▸ What you need to do
Go to the line in the entries below that holds "You are a computer-use agent. 1080x606" and repeat exactly from there through the line that holds "Given: Like 周冬雨's comment via thumbs-up", inclusive.

▸ Material provided
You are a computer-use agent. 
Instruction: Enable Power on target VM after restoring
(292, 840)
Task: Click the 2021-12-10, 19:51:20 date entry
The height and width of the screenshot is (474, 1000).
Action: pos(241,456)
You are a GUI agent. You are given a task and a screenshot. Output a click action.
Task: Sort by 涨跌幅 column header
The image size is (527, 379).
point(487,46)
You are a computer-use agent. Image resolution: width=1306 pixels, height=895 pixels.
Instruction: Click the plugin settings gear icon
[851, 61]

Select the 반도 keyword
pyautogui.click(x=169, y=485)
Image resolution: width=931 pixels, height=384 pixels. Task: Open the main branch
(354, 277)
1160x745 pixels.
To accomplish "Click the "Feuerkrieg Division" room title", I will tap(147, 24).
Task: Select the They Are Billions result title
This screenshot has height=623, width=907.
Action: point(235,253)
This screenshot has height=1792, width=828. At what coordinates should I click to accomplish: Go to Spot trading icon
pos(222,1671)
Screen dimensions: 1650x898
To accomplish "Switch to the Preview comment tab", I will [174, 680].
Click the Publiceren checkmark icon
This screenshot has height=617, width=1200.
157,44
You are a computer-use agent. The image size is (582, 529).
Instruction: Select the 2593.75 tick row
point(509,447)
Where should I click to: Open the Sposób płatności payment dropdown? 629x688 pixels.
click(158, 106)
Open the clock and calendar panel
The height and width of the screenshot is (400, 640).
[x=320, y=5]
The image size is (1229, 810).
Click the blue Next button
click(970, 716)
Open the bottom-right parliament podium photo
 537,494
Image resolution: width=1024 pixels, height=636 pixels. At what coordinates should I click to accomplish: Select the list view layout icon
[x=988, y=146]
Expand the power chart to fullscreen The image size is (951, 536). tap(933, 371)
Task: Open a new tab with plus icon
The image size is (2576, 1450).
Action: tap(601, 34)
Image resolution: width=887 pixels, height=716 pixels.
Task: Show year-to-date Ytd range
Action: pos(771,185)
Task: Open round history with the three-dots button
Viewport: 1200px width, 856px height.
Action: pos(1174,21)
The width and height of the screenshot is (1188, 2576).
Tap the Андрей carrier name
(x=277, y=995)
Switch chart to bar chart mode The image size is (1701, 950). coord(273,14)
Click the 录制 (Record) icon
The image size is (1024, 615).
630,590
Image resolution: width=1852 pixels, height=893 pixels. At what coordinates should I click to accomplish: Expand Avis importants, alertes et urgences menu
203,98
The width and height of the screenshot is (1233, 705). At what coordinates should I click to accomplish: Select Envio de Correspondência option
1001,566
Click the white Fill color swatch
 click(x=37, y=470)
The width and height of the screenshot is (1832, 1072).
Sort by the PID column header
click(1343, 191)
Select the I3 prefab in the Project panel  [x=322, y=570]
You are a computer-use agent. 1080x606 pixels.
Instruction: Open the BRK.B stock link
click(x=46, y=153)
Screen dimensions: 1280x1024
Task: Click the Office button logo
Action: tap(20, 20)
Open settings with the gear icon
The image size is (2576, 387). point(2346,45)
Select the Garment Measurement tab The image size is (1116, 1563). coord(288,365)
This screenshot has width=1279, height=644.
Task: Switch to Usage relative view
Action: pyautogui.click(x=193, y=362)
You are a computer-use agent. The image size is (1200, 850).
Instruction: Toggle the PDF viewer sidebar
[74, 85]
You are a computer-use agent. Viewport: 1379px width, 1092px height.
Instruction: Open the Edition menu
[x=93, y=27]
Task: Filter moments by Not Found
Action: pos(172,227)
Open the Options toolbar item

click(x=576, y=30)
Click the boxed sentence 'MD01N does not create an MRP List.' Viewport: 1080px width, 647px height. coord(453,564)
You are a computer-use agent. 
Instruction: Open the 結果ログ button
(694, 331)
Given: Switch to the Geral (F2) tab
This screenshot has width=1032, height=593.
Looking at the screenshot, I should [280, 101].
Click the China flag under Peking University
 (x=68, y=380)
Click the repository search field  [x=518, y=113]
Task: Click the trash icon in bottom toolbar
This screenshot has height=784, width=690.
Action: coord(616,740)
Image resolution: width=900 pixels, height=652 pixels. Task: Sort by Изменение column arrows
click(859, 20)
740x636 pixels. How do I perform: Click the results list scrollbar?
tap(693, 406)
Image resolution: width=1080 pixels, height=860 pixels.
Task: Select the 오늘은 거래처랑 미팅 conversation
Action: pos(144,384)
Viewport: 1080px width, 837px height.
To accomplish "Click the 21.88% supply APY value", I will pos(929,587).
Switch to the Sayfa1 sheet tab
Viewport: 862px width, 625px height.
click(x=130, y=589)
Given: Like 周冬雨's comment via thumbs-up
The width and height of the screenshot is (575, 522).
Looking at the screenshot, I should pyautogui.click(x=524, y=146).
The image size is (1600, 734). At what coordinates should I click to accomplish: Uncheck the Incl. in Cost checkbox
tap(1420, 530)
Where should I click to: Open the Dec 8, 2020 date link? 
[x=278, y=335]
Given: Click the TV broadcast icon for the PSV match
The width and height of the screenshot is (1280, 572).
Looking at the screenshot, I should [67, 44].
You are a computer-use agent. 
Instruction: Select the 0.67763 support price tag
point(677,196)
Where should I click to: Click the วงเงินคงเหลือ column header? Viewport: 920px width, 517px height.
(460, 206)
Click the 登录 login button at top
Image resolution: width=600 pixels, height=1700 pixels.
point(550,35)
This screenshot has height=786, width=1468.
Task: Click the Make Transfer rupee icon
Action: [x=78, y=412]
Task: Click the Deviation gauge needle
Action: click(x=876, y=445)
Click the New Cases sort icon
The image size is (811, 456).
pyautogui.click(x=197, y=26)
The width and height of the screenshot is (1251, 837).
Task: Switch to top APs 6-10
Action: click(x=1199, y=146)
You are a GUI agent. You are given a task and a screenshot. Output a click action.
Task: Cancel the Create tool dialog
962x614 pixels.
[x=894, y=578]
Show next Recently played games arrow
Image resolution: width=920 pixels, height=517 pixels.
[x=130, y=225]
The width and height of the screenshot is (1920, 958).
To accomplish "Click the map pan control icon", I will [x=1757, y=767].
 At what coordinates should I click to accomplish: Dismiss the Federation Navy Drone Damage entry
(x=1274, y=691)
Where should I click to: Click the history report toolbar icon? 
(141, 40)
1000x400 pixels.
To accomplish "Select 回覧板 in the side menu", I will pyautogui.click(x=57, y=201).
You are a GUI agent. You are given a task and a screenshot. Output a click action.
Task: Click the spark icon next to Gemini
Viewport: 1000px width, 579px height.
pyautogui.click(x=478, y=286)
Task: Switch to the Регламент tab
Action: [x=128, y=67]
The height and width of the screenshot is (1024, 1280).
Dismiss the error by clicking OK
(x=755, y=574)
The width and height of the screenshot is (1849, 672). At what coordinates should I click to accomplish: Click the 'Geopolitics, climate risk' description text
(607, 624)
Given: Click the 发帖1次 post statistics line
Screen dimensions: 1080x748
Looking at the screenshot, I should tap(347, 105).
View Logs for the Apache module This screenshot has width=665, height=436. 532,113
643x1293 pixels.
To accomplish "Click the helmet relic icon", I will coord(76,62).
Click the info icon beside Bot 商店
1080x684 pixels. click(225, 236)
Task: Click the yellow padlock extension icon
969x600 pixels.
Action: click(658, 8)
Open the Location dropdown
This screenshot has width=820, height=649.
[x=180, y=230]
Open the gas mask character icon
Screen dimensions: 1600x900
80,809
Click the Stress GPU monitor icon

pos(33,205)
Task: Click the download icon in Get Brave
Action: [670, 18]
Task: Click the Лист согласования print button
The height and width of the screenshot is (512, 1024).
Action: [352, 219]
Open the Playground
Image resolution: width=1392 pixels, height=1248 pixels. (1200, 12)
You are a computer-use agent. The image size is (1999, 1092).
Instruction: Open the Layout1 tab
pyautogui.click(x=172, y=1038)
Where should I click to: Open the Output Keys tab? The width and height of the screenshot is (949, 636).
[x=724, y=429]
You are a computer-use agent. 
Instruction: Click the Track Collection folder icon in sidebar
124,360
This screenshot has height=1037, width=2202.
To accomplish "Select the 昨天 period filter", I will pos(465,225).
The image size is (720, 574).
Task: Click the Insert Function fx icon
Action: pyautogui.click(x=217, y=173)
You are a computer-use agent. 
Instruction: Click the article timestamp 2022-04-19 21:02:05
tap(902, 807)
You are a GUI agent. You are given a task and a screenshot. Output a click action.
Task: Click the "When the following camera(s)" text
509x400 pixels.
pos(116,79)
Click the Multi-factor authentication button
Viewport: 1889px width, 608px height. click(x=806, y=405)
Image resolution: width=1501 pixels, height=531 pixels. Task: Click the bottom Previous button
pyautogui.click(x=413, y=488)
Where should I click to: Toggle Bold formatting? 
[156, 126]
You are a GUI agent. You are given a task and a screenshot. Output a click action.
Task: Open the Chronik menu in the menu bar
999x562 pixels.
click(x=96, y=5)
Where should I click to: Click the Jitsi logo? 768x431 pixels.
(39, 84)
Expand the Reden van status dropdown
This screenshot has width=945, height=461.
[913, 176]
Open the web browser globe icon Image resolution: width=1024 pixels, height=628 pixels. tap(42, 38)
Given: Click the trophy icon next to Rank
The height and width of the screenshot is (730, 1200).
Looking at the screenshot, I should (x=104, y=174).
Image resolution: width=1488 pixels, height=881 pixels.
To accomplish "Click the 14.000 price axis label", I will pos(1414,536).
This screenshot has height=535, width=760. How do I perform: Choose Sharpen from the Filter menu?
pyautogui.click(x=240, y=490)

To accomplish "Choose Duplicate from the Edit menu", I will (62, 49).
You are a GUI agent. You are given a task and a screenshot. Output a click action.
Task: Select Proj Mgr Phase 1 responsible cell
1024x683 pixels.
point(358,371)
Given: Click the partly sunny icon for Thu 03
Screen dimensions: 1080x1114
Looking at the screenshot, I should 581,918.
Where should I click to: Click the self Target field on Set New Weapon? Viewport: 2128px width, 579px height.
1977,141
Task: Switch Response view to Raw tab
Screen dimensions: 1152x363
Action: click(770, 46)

▸ Task output
You are a computer-use agent. 1080x606 pixels.
Instruction: Open the BRK.B stock link
click(x=46, y=153)
Screen dimensions: 1280x1024
Task: Click the Office button logo
Action: tap(20, 20)
Open settings with the gear icon
The image size is (2576, 387). point(2346,45)
Select the Garment Measurement tab The image size is (1116, 1563). coord(288,365)
This screenshot has width=1279, height=644.
Task: Switch to Usage relative view
Action: pyautogui.click(x=193, y=362)
You are a computer-use agent. The image size is (1200, 850).
Instruction: Toggle the PDF viewer sidebar
[74, 85]
You are a computer-use agent. Viewport: 1379px width, 1092px height.
Instruction: Open the Edition menu
[x=93, y=27]
Task: Filter moments by Not Found
Action: pos(172,227)
Open the Options toolbar item

click(x=576, y=30)
Click the boxed sentence 'MD01N does not create an MRP List.' Viewport: 1080px width, 647px height. coord(453,564)
You are a computer-use agent. 
Instruction: Open the 結果ログ button
(694, 331)
Given: Switch to the Geral (F2) tab
This screenshot has width=1032, height=593.
Looking at the screenshot, I should [280, 101].
Click the China flag under Peking University
 (x=68, y=380)
Click the repository search field  [x=518, y=113]
Task: Click the trash icon in bottom toolbar
This screenshot has height=784, width=690.
Action: coord(616,740)
Image resolution: width=900 pixels, height=652 pixels. Task: Sort by Изменение column arrows
click(859, 20)
740x636 pixels. How do I perform: Click the results list scrollbar?
tap(693, 406)
Image resolution: width=1080 pixels, height=860 pixels.
Task: Select the 오늘은 거래처랑 미팅 conversation
Action: pos(144,384)
Viewport: 1080px width, 837px height.
To accomplish "Click the 21.88% supply APY value", I will pos(929,587).
Switch to the Sayfa1 sheet tab
Viewport: 862px width, 625px height.
click(x=130, y=589)
Given: Like 周冬雨's comment via thumbs-up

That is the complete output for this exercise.